_Required action:_
Give again, unaltered, the lines of the listing below that run from the line having "Image resolution: width=426" through the line having "You are a computer-use agent. 840x1773".

_Data listing:_
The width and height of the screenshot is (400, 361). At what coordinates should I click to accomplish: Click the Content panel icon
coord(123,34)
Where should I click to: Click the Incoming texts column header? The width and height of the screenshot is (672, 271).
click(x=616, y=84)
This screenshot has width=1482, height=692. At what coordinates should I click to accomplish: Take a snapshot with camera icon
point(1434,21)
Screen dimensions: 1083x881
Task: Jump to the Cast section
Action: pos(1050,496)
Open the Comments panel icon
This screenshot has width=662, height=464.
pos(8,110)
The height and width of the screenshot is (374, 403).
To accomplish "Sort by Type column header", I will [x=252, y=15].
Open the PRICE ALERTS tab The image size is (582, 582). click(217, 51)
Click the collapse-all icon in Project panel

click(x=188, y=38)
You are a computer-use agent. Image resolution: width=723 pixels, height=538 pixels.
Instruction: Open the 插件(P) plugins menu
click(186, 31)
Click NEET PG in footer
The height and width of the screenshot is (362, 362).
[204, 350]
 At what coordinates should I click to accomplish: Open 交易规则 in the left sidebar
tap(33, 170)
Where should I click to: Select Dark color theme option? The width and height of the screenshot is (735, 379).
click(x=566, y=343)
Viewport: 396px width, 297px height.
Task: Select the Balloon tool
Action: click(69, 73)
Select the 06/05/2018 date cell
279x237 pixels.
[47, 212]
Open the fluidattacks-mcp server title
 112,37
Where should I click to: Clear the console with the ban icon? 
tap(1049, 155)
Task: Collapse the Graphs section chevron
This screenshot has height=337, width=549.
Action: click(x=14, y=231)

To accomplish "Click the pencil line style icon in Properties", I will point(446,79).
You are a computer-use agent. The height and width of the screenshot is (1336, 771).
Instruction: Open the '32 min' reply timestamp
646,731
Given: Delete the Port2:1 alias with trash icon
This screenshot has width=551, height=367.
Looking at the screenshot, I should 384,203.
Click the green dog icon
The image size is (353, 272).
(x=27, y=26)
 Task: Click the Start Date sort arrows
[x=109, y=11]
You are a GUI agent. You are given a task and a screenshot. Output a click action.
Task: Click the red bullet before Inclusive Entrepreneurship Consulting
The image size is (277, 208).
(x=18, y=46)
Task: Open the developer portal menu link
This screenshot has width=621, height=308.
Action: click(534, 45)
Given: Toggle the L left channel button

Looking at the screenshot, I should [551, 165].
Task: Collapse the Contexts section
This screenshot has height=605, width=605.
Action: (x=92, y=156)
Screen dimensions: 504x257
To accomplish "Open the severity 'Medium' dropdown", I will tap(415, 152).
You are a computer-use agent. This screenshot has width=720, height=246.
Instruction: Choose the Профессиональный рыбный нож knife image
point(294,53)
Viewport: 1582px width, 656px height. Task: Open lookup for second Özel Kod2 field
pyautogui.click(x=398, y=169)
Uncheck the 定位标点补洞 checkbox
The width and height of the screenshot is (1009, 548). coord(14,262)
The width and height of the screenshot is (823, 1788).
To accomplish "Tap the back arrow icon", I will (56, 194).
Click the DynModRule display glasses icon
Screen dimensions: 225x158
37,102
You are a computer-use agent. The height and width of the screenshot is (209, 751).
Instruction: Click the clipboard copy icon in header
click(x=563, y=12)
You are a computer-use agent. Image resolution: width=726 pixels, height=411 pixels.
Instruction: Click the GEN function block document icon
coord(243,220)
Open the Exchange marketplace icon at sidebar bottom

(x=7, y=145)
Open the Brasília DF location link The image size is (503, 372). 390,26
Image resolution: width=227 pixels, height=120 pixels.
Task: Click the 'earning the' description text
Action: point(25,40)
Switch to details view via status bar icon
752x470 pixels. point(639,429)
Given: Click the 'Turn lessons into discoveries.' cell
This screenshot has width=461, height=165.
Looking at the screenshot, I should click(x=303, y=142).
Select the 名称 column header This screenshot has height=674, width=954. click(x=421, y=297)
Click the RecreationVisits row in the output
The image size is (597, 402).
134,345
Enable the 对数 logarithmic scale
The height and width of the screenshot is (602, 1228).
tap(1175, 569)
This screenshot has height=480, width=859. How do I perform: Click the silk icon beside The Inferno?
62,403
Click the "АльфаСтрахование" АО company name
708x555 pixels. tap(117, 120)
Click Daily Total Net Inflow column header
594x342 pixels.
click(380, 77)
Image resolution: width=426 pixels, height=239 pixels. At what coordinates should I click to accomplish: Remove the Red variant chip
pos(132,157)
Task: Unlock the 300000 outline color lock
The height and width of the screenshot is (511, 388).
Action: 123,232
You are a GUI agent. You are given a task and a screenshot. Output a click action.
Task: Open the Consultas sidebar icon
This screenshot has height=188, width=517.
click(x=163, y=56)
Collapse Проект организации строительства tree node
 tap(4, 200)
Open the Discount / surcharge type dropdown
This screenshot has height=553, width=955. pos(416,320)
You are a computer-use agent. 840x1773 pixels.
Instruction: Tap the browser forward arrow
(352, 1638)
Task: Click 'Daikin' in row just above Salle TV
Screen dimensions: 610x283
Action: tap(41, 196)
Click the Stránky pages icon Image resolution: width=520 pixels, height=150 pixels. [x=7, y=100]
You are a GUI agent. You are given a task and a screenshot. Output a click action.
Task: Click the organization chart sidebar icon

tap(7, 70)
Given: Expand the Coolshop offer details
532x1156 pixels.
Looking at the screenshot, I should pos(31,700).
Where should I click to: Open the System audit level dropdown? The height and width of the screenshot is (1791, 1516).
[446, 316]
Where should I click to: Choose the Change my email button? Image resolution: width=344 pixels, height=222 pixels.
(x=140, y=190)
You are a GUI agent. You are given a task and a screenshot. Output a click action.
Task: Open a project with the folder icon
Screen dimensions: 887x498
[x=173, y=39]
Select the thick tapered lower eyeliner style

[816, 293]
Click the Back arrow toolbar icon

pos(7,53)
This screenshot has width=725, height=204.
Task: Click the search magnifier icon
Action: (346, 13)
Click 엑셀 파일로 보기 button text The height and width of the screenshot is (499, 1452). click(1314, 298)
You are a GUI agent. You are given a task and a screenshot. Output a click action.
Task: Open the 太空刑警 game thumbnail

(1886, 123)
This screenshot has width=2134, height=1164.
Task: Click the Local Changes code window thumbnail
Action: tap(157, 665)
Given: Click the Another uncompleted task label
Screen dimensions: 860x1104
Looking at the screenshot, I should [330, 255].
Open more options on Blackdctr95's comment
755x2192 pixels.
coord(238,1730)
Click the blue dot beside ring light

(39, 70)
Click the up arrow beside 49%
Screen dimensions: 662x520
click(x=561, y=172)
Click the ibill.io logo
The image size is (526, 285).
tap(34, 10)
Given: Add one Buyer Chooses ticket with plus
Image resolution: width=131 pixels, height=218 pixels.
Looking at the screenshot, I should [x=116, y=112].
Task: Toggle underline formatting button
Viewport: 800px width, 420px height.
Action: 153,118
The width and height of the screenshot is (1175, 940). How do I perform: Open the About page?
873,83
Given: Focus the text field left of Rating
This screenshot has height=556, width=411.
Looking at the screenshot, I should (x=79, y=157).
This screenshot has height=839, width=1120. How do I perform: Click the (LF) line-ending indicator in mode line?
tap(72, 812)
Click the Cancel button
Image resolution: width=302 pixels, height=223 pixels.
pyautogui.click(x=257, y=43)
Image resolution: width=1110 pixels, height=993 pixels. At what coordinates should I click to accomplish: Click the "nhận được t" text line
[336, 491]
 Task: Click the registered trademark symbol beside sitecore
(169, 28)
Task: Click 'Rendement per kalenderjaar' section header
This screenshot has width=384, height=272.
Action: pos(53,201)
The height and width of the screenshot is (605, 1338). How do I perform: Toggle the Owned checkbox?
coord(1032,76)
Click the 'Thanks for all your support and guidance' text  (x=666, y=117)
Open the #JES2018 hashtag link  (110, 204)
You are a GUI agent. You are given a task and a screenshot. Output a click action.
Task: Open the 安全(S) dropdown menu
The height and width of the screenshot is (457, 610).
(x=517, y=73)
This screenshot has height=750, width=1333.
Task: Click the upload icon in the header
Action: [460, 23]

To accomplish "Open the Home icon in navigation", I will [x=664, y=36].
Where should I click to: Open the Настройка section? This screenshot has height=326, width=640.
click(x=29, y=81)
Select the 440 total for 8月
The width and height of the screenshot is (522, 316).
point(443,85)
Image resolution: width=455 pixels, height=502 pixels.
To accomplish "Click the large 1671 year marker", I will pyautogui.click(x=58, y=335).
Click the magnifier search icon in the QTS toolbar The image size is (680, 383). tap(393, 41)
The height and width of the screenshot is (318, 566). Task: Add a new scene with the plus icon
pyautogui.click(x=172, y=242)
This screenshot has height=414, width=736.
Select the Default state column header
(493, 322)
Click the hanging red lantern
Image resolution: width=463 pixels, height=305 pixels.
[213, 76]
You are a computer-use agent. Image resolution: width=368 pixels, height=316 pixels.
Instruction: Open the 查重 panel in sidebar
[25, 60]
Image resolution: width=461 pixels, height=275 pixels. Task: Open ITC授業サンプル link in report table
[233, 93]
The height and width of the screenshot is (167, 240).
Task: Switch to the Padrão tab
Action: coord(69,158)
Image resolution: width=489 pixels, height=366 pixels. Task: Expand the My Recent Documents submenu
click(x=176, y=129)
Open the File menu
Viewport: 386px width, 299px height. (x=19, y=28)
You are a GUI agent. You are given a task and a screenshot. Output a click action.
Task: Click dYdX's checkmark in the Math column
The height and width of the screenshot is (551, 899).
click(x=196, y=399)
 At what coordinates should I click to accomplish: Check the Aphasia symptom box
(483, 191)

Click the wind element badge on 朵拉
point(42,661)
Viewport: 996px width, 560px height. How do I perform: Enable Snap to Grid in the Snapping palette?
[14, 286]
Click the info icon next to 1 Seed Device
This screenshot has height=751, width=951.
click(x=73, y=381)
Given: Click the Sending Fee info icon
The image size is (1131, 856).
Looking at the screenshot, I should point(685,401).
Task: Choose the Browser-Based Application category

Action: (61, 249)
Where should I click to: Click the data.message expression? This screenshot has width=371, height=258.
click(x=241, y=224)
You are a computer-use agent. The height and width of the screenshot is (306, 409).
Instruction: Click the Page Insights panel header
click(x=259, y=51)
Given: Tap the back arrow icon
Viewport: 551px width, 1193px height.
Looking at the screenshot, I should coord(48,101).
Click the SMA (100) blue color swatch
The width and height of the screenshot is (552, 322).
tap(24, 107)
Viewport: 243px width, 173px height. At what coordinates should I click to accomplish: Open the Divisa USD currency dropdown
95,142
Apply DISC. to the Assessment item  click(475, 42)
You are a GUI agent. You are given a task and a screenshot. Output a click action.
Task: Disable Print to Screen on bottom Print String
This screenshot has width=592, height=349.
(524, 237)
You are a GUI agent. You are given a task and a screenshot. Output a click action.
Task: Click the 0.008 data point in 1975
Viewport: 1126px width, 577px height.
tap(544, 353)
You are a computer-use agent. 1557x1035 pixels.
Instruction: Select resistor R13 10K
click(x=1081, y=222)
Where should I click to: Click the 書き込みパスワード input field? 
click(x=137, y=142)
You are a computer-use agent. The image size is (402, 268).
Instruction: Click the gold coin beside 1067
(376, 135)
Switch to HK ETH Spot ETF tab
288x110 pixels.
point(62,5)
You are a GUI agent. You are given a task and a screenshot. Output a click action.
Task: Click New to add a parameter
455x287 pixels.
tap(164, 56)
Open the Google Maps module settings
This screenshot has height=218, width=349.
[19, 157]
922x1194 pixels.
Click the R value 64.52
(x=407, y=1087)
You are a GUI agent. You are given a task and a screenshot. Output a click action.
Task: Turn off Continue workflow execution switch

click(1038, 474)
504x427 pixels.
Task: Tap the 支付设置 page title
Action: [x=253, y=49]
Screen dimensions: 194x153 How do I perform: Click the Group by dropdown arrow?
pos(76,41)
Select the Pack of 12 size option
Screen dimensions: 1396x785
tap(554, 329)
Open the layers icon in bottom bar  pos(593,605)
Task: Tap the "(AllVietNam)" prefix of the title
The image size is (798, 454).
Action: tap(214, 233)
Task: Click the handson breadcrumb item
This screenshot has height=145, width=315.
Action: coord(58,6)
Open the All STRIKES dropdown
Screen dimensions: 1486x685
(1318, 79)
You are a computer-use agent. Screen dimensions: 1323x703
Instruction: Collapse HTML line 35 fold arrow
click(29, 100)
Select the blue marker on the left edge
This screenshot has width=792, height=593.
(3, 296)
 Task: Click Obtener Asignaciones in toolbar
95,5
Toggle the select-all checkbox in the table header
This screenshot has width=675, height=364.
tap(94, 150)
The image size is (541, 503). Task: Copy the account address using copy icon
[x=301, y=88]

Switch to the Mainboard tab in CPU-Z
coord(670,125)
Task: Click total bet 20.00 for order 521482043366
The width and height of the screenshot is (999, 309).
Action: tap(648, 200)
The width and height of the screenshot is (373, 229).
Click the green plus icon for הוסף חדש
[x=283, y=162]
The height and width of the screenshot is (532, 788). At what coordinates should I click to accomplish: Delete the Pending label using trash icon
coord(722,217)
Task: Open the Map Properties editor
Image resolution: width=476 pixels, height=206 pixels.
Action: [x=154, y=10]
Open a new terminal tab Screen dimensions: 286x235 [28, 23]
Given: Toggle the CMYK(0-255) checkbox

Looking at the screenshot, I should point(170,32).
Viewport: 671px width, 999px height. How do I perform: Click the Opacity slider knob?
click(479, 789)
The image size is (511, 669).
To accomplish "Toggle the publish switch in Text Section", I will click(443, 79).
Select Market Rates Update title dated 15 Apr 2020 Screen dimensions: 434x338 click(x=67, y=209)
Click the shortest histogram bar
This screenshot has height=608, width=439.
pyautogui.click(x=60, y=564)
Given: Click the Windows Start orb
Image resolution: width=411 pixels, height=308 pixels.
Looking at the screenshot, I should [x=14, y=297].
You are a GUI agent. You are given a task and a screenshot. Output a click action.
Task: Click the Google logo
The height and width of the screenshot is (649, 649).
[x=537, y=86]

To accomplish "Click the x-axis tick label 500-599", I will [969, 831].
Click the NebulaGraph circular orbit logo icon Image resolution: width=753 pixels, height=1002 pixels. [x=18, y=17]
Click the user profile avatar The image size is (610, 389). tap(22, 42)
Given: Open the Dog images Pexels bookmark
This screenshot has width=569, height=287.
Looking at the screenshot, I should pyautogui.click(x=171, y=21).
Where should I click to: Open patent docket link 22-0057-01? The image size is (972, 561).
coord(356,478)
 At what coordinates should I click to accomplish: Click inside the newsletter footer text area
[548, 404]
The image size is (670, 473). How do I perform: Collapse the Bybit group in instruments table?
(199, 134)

_Expected answer:_
Image resolution: width=426 pixels, height=239 pixels. At what coordinates should I click to accomplish: Remove the Red variant chip
pos(132,157)
Task: Unlock the 300000 outline color lock
The height and width of the screenshot is (511, 388).
Action: 123,232
You are a GUI agent. You are given a task and a screenshot. Output a click action.
Task: Open the Consultas sidebar icon
This screenshot has height=188, width=517.
click(x=163, y=56)
Collapse Проект организации строительства tree node
 tap(4, 200)
Open the Discount / surcharge type dropdown
This screenshot has height=553, width=955. pos(416,320)
You are a computer-use agent. 840x1773 pixels.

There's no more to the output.